Ketua Panitia Pelaksana Daihatsu Indonesia Masters 2026, Achmad Budiharto, pada Senin (19/1/2026) aat press conference memastikan seluruh aspek penyelenggaraan telah dipersiapkan dengan matang. Mulai dari kesiapan venue, operasional pertandingan, fasilitas atlet, hingga berbagai hiburan dan aktivitas pendukung bagi penonton di luar arena.
Menurutnya, kehadiran para pemain top dari negara-negara kuat seperti China, Korea Selatan, Jepang, dan Denmark akan membuat persaingan semakin ketat dan atraktif. Tak hanya menyuguhkan laga berkualitas tinggi, turnamen ini juga dirancang sebagai ajang sportainment yang memberi pengalaman menonton berbeda bagi para penggemar.
Budiharto menegaskan, bersama PBSI, pihaknya berkomitmen menjadikan Daihatsu Indonesia Masters sebagai pesta rakyat bulutangkis. Harga tiket yang lebih terjangkau serta ragam hiburan dan aktivitas interaktif disiapkan agar seluruh lapisan masyarakat bisa menikmati atmosfer turnamen dunia ini.
Dukungan terhadap ajang ini juga datang dari HSBC yang telah sembilan kali menjadi bagian penting penyelenggaraan Indonesia Masters.

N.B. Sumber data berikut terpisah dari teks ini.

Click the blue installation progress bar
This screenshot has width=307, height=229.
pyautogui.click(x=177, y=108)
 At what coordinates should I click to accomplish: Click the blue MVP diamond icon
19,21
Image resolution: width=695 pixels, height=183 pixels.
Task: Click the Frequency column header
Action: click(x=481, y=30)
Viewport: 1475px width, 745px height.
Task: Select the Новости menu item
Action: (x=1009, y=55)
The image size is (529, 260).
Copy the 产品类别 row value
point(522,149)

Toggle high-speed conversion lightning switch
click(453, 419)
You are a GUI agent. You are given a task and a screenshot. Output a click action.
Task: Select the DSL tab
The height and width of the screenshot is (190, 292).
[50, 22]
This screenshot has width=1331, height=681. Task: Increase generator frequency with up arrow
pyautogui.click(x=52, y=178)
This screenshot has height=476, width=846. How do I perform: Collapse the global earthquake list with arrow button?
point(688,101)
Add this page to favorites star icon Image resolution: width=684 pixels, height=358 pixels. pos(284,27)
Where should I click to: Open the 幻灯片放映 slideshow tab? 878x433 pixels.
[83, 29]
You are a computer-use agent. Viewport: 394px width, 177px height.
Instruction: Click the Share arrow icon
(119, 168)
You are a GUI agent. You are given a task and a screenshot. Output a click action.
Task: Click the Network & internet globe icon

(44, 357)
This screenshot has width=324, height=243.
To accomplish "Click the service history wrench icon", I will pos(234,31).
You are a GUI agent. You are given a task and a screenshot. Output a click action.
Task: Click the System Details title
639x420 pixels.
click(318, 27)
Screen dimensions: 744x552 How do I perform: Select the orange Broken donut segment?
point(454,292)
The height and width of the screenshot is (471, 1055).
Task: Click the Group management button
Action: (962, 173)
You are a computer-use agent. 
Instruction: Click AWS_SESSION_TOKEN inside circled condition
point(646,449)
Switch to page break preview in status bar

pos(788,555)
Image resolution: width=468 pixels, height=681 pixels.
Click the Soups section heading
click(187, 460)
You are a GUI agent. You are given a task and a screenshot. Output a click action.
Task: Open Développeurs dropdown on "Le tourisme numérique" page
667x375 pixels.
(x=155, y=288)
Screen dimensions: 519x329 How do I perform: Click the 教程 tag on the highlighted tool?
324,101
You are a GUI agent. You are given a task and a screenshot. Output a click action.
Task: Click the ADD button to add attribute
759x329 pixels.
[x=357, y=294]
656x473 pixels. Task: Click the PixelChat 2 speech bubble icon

HSBC menilai bulutangkis bukan sekadar kompetisi, tetapi sarana pembentukan karakter, disiplin, dan kualitas hidup generasi muda.
Dari sisi prestasi, Indonesia menatap turnamen ini dengan optimisme realistis. Kepala Bidang Pembinaan dan Prestasi PBSI, Eng Hian, menyebut persiapan tim dilakukan secara bertahap dengan fokus pada pemulihan fisik, pematangan teknik dan taktik, serta kesiapan mental bertanding di awal musim.
PBSI membidik dua gelar juara, dengan sektor ganda putra masih menjadi andalan utama. Meski demikian, sektor lain tetap didorong untuk bersaing hingga fase akhir, seiring ketatnya peta persaingan bulutangkis dunia yang semakin merata.
Dengan kualitas pemain yang kian mendekat di level Super 500, Daihatsu Indonesia Masters 2026 diprediksi menghadirkan banyak laga sengit dan kejutan sejak babak awal. Istora pun kembali bersiap menjadi saksi pertarungan elite dunia sekaligus panggung kebanggaan bulutangkis Indonesia.